Comment mesurer cette foutue tension, dont les crimes font invariablement penser à la « sorcellerie » dans certains pays de la planète bleue ? Le matin après être passé aux toilettes, avant de s’empoisonner soi-même avec un simple médicament ingurgité ou une vulgaire cigarette nicotinée... Restez assis cinq minutes détendu au calme, puis faites la première mesure. Attendez ensuite deux minutes pour la seconde. Si les deux résultats sont très distincts, faites une troisième mesure. C’est alors la moyenne entre les deux dernières qui est probante. Une activité physique régulière est utile pour éliminer le stress. S’il y a des kilos en trop, essayez de les perdre. Un autre conseil est une alimentation équilibrée avec des fruits, des légumes et une boustifaille peu salée. Avec l’âge, les individus réagissent différemment à la surconsommation de sodium. Mais il est opportun de savoir que les modifications du mode de vie permettent de retarder l'absorption médicamenteuse.
Stabilité du monstre hypertensif
Concernant le traitement, il est essentiel de contrôler plusieurs fois la pression artérielle durant un ou deux mois après l’initiation thérapeutique. En cas de stabilité du monstre hypertensif, un contrôle médical par an est suffisant. L’art clinique est de trouver les remèdes qui conviennent aux patient(e)s, en essayant au mieux différentes substances actives. Deux à trois ingrédients moléculaires sont généralement combinés à faible dose. Cela accroît l’efficacité tout en réduisant les effets secondaires au cours d'une quotidienne consommation durable. Si les patient(e)s cessent de s’en accoutumer, la pression exercée par le sang sur la paroi des artères recommencera rapidement à grimper. Et si le poison souvent bienfaiteur est irrégulièrement avalé, la tension artérielle aura des variations, manifestant à son tour une alerte pour la santé cardio-vasculaire et cérébrale.

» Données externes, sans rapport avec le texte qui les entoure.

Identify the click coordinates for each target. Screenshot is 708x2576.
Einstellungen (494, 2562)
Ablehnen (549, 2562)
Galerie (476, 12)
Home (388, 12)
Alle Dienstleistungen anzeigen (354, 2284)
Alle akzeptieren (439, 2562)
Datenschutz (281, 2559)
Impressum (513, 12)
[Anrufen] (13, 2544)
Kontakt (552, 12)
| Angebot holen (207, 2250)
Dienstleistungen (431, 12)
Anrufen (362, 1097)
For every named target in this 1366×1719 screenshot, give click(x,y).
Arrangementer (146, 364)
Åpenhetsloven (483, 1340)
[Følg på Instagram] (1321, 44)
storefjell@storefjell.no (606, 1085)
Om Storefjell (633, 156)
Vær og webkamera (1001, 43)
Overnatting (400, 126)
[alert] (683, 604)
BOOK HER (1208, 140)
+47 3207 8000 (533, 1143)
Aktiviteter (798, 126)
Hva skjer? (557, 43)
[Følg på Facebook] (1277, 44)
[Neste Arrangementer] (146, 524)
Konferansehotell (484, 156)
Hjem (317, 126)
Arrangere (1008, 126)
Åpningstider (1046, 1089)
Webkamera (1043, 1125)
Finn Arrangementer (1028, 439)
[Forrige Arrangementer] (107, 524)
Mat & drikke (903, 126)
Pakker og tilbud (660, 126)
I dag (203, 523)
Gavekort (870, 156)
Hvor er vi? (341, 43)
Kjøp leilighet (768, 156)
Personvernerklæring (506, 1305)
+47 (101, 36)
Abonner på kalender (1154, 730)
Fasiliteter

La prise des médicaments s’effectue de préférence le matin. Mais là aussi, il y a des exceptions : les individus qui ont de l’hypertension la nuit prendront plutôt leur traitement en journée ou le soir. Encore faudrait-il savoir que les personnes âgées présentent un risque de vertiges qu’il importe d’évaluer pour juguler les accidents. Si de tels vertiges sont confirmés, il sied de modifier le traitement thérapeutique. Et si les artères coronaires sont en mauvais état, une tension artérielle trop basse peut entraver l’irrigation sanguine du cœur. En somme, la prévention, la détection, la thérapie et le suivi post-traitement doivent rester au rendez-vous jusqu'au bout !
Alain Boutat
Épidémiologiste,
Économiste et Politiste
Lausanne
(1) Boutat A. « Hypertension artérielle : le meurtrier discret », Mediapart, 13/10/2023.
(2) OMS. « Plus de 700 millions de personnes hypertendues ne sont pas traitées », WHO, Communiqué consulté le 25/08/2025.